The applicant, a publisher of a newspaper, published information about a drug addiction of a famous model. There was a photo added to the article showing the model coming out of the premises of Narcotics Anonymous (NA) center. The model sued the applicant for a breach of her privacy. The national courts found the applicant guilty and ordered the company to pay damages to the model and the success fee (payable by a client to his or her lawyer only if the case has been won) amounting to almost 250 000 pounds to her lawyer, stating that the publication of details of the model’s treatment in the NA and the secretly taken photographs was an invasion in her private life.
The applicant alleged that the punishment for the publication of the photographs violated its right to freedom of expression.
The Court ruled that the applicant’s freedom of expression had not been violated in respect of the obligation to pay damages but had been violated with regard to the obligation to pay the high amount of success fee.

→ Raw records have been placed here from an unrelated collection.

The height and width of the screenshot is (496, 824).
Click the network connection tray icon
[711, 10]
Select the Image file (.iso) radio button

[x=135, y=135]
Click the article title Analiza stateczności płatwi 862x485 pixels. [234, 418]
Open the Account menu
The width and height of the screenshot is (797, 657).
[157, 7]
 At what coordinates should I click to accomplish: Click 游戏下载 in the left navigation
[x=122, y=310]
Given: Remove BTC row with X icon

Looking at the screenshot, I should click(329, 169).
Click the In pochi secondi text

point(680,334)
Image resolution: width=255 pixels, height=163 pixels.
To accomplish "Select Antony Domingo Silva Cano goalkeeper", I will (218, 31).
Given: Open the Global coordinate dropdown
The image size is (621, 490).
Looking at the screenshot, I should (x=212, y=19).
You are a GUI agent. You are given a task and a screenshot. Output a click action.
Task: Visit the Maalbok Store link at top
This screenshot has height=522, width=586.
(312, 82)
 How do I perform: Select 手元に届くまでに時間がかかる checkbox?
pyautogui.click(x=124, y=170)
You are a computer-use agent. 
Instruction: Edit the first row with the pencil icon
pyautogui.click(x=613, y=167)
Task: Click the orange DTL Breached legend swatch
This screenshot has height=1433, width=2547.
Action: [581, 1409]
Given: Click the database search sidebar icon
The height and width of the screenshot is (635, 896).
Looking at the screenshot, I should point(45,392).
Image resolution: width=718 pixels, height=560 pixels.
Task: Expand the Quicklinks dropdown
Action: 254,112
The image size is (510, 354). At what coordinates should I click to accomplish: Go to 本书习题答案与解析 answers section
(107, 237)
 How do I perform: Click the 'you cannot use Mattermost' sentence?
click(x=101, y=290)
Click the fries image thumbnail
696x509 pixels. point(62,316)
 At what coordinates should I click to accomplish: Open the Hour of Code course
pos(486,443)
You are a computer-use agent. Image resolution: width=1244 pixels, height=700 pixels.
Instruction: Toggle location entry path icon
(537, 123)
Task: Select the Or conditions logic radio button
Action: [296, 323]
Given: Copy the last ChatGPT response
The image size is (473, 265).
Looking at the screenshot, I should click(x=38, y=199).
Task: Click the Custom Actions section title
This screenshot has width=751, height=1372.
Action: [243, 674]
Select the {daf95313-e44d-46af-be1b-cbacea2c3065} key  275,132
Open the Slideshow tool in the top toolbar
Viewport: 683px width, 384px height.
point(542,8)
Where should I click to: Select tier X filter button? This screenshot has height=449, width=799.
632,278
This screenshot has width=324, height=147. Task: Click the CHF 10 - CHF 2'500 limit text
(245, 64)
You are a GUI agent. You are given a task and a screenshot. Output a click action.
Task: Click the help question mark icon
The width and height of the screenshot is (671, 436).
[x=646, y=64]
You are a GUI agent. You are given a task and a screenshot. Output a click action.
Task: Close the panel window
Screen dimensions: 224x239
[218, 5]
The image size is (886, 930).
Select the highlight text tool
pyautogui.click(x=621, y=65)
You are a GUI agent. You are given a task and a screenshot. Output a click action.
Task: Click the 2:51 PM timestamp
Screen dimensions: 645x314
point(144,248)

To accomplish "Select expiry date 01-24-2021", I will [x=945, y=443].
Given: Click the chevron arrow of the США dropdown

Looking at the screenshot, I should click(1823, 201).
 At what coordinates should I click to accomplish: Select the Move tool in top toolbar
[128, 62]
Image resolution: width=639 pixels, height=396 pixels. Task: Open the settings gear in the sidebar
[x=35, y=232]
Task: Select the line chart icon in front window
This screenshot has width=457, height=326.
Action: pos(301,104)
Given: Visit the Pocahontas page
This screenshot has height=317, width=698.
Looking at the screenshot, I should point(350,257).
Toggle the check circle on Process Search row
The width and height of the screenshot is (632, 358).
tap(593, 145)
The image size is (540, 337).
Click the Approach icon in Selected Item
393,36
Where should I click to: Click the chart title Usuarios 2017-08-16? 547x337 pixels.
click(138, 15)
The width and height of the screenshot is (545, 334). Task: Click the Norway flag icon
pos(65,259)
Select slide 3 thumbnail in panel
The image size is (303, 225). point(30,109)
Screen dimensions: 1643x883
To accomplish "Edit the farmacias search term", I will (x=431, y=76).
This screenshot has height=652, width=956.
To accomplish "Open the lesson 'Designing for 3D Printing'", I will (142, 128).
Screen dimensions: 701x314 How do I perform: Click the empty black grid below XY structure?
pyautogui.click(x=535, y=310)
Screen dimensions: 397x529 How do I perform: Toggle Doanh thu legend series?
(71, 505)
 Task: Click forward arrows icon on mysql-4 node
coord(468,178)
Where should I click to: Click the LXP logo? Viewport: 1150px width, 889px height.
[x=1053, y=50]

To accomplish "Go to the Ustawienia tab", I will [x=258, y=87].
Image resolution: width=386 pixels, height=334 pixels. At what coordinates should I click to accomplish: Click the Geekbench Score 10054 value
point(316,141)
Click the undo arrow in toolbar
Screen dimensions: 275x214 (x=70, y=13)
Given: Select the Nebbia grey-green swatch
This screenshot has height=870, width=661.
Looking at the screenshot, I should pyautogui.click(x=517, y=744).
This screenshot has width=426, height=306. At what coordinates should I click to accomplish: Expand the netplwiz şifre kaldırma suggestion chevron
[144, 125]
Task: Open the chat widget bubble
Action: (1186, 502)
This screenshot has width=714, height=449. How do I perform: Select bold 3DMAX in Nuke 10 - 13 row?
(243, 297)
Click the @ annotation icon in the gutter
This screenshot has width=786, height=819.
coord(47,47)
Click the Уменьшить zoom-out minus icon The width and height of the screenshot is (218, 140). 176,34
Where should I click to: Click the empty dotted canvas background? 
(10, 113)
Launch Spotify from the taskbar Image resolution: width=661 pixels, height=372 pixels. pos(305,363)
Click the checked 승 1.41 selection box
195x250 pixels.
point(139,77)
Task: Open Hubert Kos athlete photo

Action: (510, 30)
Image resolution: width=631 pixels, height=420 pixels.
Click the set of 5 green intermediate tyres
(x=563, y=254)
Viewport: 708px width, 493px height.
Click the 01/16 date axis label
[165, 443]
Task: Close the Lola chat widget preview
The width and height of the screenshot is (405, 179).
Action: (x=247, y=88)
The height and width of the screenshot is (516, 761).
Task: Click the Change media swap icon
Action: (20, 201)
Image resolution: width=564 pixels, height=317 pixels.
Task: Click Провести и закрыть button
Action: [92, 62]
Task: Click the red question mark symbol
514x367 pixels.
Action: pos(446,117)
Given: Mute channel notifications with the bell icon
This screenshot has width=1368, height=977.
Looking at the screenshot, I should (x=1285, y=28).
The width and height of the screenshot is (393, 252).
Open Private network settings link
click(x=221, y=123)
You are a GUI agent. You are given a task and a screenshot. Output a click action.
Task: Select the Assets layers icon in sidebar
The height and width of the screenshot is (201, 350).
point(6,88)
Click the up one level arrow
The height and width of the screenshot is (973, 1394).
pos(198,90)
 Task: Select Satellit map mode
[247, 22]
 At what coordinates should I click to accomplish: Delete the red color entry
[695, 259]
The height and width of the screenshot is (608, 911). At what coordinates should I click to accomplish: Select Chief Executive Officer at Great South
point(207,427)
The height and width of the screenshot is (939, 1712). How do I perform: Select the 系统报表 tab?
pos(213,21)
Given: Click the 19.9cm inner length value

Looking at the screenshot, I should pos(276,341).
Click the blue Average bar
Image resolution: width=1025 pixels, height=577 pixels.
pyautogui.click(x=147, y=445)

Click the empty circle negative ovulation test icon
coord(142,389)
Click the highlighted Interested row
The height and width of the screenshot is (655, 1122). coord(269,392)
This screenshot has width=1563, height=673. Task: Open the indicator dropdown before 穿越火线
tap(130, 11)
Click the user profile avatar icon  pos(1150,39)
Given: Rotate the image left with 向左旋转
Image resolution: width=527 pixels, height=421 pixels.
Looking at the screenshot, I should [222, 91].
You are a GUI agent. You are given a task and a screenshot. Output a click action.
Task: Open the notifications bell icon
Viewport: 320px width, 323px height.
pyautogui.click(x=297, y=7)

As regards the damages, the Court found that:
The damages were prescribed by British law and the legitimate aim of them was to protect the privacy of the model.
The national courts had given good enough reasons why the pictures should not have been published, as they were of intimate and private nature and covertly taken.
With respect to the success fee, the Court stated that:
It was prescribed by British laws and pursued the aim of protecting persons who cannot pay for legal aid themselves and thus access justice.
However, the famous model was wealthy and was not a person who could not pay for the legal aid.
Taking into account that the domestic proceedings were lengthy and somewhat complex, the sum paid by the applicant to her lawyer was very high and was disproportionate with regard to the legitimate interests sought to be protected.